Töre cinayetinden kılpayı kurtulan ve kendi yaşamını kaleme alan Batı Şeria'lı Souad'ın romanı Bilgi Yayınevi tarafından yayımlandı.

Paylaş
Dünyada ilk kez, "töre" gereği planlanan korkunç bir cinayetin pençesinden kurtulan bir kadın yaşatılan vahşeti kaleme aldı. Batı Şerialı 17 yaşındaki Souad, evlilikdışı ilişkisi nedeniyle ailenin aldığı kararla eniştesi tarafından üstüne benzin dökülerek yakıldı. Cinayet teşebbüsünden sağ olarak kurtulan ve şimdi 46 yaşlarında olan Souad, yaşadıklarına benzer olayların bir daha yaşanmaması için "Diri Diri Yanmak" adlı kitabını yazdı. Adı Souad, soyadı bütün töre mağdurlarıyla aynı. O Batı Şeria'da doğan sıradan bir Arap kadını. Onun hikâyesi Van'da yakılan Nazime Alır'dan yine Güldünya'dan, Şemse'den, İslim'den, "recm" edilmek istenen Emine Laval gibi dünyanın herhangi bir yerinde yaşayan ve töre cinayetine kurban edilen veya edilmek istenen herhangi bir kadının hikâyesinden pek farklı değildi. Souad, bir ilke imza atarak yaşadıklarını cesurca kaleme aldı.
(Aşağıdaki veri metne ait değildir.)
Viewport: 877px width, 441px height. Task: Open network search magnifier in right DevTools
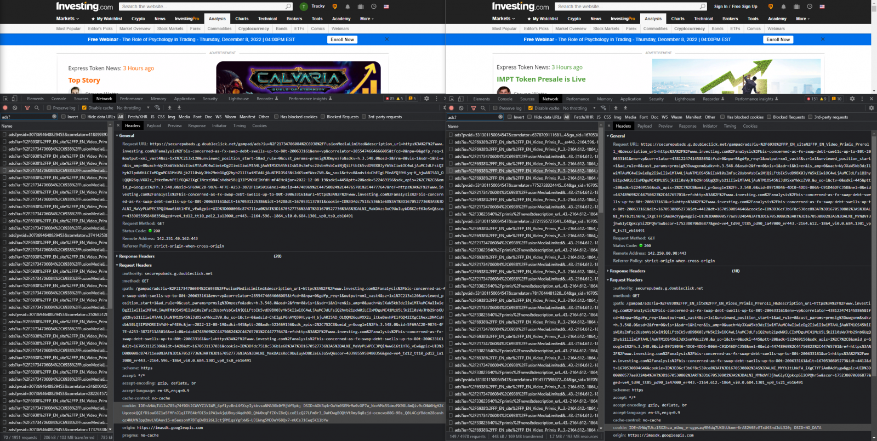(483, 108)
Dayak olağan! Daha 17'sindeydi, dışarıya kapalı, ağır feodal sistemin etkisi altında küçük bir köyde yaşıyordu Souad. Evde her işe koştururken, çocukluğunu yaşamamış, bir kadın olduğunun bile farkına varamamıştı. Babasının gözünde kızları bir hayvandan daha az değerliydi. Sürekli aşağılanma ve dayakla yüz yüze kalan Souad yanlışlıkla yeşil domates kopardığı için babasından gördüğü dayakları, ve günlerini kabusa çeviren işkenceleri unutamıyor. Babasının çayını geciktirse yemediği dayak kalmıyordu. Dayak yememek için dikkatli davranmak gerekiyordu. Dayak onun için günlük "olağan" bir şeydi, yenilen yemek, içilen su gibi. Her şey normal geliyordu Souad'a. Babasının şiddeti, annesinin doğan kız çocuklarını gizlice boğması, annesinin babasını aldatması...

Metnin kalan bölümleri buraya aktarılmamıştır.